In a letter to the secretaries of both the U.S. Transportation and Health and Human Services departments, the Association of Flight Attendants president Sara Nelson called for protective face masks to become required gear for flight crews and passengers alike.
“Since flight attendant ability to practice social distancing is challenging in the aircraft cabin and on most other forms of public transportation, it is essential that we wear masks as often as possible so long as COVID-19 remains a threat to public health,” she said in the April 23 letter.
Nelson also recommended that the federal government put a temporary ban on leisure travel until the coronavirus pandemic is under control, underscoring the increasing scrutiny being placed on protecting the safety of those flying.
“Airlines are continuing to deliver people, mail, and cargo, uniting families that are grieving or rushing to be with those who have fallen ill, and transporting others who require medical treatment unrelated to the pandemic. These are some of the many essential services provided by aviation to all of our communities — large and small — that must be maintained as the pandemic continues,” she wrote. “We believe that protecting this essential service and ensuring air travel is not aiding in spread of the virus requires a halt to all leisure travel until the pandemic is brought under control according to health authorities.”
Nelson’s request comes as the ongoing health crisis continues to wreak havoc on the airline industry.

• **Extracted records**:

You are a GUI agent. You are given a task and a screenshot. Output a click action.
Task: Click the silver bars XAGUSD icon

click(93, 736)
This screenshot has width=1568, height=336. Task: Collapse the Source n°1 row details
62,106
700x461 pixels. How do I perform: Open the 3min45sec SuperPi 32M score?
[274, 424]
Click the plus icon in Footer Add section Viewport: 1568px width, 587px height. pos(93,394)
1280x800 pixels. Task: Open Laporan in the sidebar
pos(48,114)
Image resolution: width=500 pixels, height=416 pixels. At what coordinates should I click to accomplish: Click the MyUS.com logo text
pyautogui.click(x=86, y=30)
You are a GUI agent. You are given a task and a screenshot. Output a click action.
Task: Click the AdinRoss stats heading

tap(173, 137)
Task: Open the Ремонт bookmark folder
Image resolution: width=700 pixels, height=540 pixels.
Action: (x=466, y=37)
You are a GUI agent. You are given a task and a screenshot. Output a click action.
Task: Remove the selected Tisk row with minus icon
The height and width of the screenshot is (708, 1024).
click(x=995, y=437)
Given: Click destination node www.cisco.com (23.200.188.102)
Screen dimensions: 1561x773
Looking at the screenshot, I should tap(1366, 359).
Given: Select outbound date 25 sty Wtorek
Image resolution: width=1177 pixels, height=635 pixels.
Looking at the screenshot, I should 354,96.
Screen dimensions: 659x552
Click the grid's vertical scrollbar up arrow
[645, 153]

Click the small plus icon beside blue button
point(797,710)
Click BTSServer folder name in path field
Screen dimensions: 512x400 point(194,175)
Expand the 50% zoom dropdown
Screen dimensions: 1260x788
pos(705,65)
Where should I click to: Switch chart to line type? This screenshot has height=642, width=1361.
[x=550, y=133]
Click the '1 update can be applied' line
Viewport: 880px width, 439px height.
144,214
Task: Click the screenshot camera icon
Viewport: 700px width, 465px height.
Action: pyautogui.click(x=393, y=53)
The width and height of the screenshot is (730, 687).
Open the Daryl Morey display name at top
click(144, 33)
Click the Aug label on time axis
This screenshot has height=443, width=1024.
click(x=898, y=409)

• **TASK OBJECTIVE**: Could you extend the passage about the flight attendants' union push for required face masks, picking up after its final sentence? The entries were taken from a separate source.

• **RESULT FOR THIS TASK**:
Already, at least one carrier, United Airlines — perhaps not coincidentally where Nelson works — has adopted a mandatory mask policy for its crews. Other airlines around the world have adopted policies to give passengers and crews as much physical space onboard as possible.
But, even amid a historic downturn in travel demand, the occasional story about a crowded flight with few health-safety measures enacted continues to surface. Such scenes — like one on an American Airlines flight first reported by the New York Post earlier this week or another in Australia on Qantas last week — may become more common as states and countries move at different paces to ease social distancing restrictions.
Nelson cautioned that until the virus is under control, airplanes are going to be a major vector for infection if stringent public health measures aren’t put in place around flights.
“While this global system is integral to our modern economy, its essential inter-connectedness also provides a convenient pathway for opportunistic pathogens to hitch rides on unsuspecting crewmembers and travelers and spread all over the world.”